## Task directions
The records that follow are to be given again exactly.

Start of Record extracts

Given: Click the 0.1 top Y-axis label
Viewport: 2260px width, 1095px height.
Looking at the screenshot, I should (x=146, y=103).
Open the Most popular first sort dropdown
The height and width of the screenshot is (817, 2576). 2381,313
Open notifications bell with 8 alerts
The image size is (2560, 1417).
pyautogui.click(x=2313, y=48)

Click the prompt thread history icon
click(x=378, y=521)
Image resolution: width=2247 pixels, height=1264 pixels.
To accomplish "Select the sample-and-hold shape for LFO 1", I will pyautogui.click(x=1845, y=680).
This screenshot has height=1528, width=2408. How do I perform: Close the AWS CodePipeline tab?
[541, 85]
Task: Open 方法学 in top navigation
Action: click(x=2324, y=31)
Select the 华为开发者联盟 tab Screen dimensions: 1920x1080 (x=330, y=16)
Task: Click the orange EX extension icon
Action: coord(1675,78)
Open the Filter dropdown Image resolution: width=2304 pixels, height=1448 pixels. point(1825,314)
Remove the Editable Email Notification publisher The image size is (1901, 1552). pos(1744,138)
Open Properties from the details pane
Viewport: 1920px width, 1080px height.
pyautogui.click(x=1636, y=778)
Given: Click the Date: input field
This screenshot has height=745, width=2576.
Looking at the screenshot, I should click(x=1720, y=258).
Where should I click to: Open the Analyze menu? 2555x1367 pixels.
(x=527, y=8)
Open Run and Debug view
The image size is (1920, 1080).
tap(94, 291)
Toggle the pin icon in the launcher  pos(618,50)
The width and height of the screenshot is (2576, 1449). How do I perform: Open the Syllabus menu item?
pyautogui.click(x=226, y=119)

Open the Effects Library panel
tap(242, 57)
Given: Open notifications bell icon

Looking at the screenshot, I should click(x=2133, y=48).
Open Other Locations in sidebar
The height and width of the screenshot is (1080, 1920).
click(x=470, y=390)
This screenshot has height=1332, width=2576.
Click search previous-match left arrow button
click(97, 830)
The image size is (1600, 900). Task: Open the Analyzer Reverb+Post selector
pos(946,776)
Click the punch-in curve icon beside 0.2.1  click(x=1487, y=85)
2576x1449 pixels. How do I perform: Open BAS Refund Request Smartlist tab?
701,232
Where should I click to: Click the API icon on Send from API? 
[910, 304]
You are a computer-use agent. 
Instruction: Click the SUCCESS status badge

End of Record extracts

## Response below
Given: Click the 0.1 top Y-axis label
Viewport: 2260px width, 1095px height.
Looking at the screenshot, I should (x=146, y=103).
Open the Most popular first sort dropdown
The height and width of the screenshot is (817, 2576). 2381,313
Open notifications bell with 8 alerts
The image size is (2560, 1417).
pyautogui.click(x=2313, y=48)

Click the prompt thread history icon
click(x=378, y=521)
Image resolution: width=2247 pixels, height=1264 pixels.
To accomplish "Select the sample-and-hold shape for LFO 1", I will pyautogui.click(x=1845, y=680).
This screenshot has height=1528, width=2408. How do I perform: Close the AWS CodePipeline tab?
[541, 85]
Task: Open 方法学 in top navigation
Action: click(x=2324, y=31)
Select the 华为开发者联盟 tab Screen dimensions: 1920x1080 (x=330, y=16)
Task: Click the orange EX extension icon
Action: coord(1675,78)
Open the Filter dropdown Image resolution: width=2304 pixels, height=1448 pixels. point(1825,314)
Remove the Editable Email Notification publisher The image size is (1901, 1552). pos(1744,138)
Open Properties from the details pane
Viewport: 1920px width, 1080px height.
pyautogui.click(x=1636, y=778)
Given: Click the Date: input field
This screenshot has height=745, width=2576.
Looking at the screenshot, I should click(x=1720, y=258).
Where should I click to: Open the Analyze menu? 2555x1367 pixels.
(x=527, y=8)
Open Run and Debug view
The image size is (1920, 1080).
tap(94, 291)
Toggle the pin icon in the launcher  pos(618,50)
The width and height of the screenshot is (2576, 1449). How do I perform: Open the Syllabus menu item?
pyautogui.click(x=226, y=119)

Open the Effects Library panel
tap(242, 57)
Given: Open notifications bell icon

Looking at the screenshot, I should click(x=2133, y=48).
Open Other Locations in sidebar
The height and width of the screenshot is (1080, 1920).
click(x=470, y=390)
This screenshot has height=1332, width=2576.
Click search previous-match left arrow button
click(97, 830)
The image size is (1600, 900). Task: Open the Analyzer Reverb+Post selector
pos(946,776)
Click the punch-in curve icon beside 0.2.1  click(x=1487, y=85)
2576x1449 pixels. How do I perform: Open BAS Refund Request Smartlist tab?
701,232
Where should I click to: Click the API icon on Send from API? 
[910, 304]
You are a computer-use agent. 
Instruction: Click the SUCCESS status badge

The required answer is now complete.